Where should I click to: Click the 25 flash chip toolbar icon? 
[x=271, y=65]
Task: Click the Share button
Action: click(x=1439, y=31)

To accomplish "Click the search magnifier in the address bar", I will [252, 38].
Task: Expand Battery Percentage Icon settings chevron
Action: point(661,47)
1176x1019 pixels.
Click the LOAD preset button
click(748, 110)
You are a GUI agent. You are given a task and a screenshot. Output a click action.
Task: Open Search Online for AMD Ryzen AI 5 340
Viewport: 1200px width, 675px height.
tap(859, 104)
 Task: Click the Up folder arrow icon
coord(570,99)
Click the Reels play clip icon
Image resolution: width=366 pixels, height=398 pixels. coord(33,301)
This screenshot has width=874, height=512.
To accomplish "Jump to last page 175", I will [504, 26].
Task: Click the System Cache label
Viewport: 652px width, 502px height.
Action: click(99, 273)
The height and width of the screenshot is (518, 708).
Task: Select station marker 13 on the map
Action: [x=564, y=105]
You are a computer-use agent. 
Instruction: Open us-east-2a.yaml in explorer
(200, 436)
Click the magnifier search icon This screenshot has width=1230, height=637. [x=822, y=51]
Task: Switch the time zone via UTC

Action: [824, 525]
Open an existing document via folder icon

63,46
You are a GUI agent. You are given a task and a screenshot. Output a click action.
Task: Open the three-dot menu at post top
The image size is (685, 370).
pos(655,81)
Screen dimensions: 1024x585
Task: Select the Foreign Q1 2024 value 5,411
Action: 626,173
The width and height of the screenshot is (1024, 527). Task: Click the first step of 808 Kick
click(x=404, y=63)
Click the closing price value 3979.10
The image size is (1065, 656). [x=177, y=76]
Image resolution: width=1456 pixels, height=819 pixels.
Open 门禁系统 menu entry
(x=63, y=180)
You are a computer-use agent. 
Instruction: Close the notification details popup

========

Brief:
How many lines in the entries above contain the string "menu"? Treat uppercase and lowercase as different, and reply with the number alone.

Exercise response:
2